While inflation is expected to moderate, there are “significant risks” to the outlook, Das told Bloomberg News Deputy Editor-in-Chief Reto Gregori at the India Credit Forum in Mumbai on Friday. He added that the central bank wasn’t “behind the curve” and needed to be “vigilant” on inflation.

The Reserve Bank of India has kept its key interest rate unchanged for almost two years, although signaled last week it may be preparing to ease after changing its policy stance to neutral. That comes as central banks around the world follow the US Federal Reserve in reducing interest rates, with Thailand the latest to surprise with a cut this week.

The timing of policy easing in India remains uncertain. While most economists had predicted the RBI would begin lowering rates in December, this week’s hotter-than-expected inflation data prompted economists to push out their rate-cut forecasts to next year. 

Das has repeatedly said the RBI wants to see inflation settling around the 4% target level on a durable basis before considering a cut.
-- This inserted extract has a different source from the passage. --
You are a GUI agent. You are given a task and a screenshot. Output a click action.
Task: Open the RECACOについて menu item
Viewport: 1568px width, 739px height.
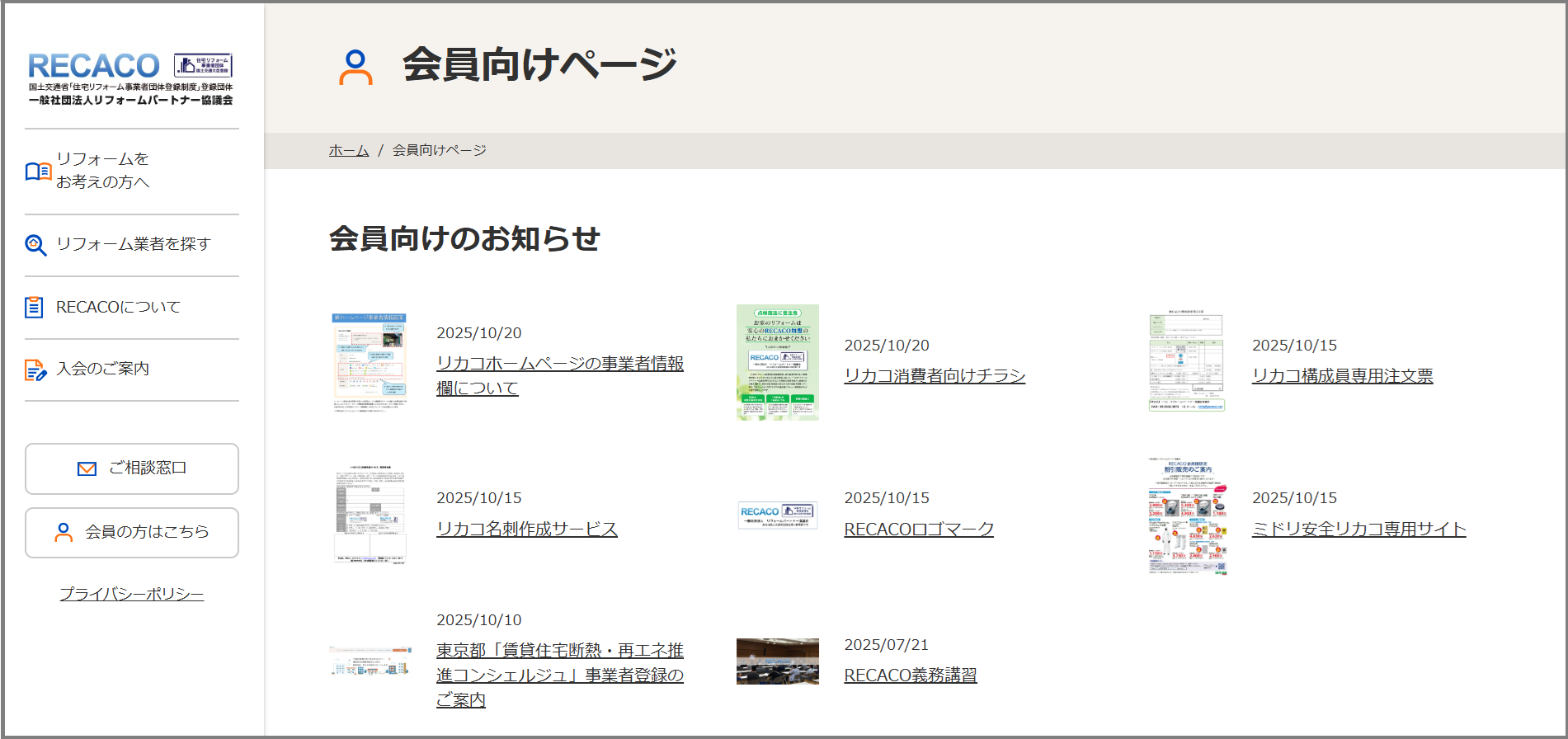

Deputy Governor Michael Patra has indicated that won’t happen until the fiscal year that starts April 1. 

Das’s comments on Friday were his first public statements on inflation since the worse-than-expected data, and comes against the backdrop of recent evidence showing India’s world-beating growth is starting to taper off and company profits are weakening. 

The RBI is more bullish about growth prospects compared with the market consensus and even the government. Das last week kept the central bank’s forecast for the current fiscal year unchanged at 7.2%, while the government’s own projection is a more subdued 6.5%-7%.